» **DATA RECORDS**

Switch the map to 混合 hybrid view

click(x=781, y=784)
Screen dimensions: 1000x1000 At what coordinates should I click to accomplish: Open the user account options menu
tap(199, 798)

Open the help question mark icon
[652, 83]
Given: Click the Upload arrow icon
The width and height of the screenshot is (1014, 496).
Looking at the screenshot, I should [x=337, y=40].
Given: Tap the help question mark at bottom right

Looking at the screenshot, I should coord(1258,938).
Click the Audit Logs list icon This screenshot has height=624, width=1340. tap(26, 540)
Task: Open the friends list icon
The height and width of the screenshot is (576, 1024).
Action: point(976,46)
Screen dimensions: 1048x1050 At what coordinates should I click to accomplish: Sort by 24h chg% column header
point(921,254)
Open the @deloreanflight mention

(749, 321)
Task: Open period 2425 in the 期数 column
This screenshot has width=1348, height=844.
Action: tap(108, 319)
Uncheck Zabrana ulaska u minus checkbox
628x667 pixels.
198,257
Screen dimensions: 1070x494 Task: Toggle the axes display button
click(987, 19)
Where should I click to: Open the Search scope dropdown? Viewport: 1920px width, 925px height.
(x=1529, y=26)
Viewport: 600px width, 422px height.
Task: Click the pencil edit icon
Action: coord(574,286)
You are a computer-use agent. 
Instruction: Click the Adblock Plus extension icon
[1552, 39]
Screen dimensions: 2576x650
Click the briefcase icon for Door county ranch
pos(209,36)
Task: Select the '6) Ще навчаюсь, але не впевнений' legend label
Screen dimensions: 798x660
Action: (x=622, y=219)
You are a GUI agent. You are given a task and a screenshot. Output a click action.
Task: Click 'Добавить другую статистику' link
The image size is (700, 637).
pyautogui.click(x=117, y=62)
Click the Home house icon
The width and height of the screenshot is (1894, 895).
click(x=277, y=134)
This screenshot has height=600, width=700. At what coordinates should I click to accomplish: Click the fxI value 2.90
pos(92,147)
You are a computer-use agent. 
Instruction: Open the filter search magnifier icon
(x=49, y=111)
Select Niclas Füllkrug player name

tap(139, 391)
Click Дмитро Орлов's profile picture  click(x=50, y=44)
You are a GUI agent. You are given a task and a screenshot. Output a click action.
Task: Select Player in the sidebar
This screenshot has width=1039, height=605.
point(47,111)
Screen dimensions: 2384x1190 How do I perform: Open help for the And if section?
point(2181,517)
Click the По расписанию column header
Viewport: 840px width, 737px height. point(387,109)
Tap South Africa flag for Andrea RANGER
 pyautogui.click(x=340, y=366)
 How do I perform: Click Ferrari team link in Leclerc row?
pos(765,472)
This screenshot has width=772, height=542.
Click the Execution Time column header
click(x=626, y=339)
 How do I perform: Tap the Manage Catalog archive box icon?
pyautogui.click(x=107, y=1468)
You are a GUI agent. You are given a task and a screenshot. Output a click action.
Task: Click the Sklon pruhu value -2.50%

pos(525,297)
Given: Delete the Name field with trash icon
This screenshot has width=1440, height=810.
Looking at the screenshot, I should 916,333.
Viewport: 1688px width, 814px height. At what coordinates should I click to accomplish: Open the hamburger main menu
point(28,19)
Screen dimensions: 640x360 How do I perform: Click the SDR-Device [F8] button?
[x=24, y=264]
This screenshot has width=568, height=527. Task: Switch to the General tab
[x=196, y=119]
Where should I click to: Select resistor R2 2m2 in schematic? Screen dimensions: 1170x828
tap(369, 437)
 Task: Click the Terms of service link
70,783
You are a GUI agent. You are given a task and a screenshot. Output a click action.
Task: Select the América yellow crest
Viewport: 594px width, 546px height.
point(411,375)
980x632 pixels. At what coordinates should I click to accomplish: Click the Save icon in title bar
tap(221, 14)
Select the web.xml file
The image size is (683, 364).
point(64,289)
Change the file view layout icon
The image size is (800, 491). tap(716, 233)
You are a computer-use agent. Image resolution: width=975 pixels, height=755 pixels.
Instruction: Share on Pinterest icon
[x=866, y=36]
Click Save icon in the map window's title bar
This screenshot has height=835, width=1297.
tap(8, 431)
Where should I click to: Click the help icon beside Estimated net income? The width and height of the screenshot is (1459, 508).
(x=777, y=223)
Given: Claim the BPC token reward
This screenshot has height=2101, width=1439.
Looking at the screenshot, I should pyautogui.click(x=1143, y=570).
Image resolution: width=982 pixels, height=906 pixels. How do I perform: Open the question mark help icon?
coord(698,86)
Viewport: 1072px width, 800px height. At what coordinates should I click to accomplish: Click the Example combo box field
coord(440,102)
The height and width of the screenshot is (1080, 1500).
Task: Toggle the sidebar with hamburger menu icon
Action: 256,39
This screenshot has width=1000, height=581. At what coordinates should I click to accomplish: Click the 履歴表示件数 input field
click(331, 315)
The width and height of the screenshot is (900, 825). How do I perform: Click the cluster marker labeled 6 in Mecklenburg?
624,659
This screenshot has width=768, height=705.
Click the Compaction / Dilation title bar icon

» **EXERCISE BRIEF**
From the beginning of the listing above down to the line with "Given: Click the Upload arrow icon", every line should be restated exactly.

» **TASK RESULT**
Switch the map to 混合 hybrid view

click(x=781, y=784)
Screen dimensions: 1000x1000 At what coordinates should I click to accomplish: Open the user account options menu
tap(199, 798)

Open the help question mark icon
[652, 83]
Given: Click the Upload arrow icon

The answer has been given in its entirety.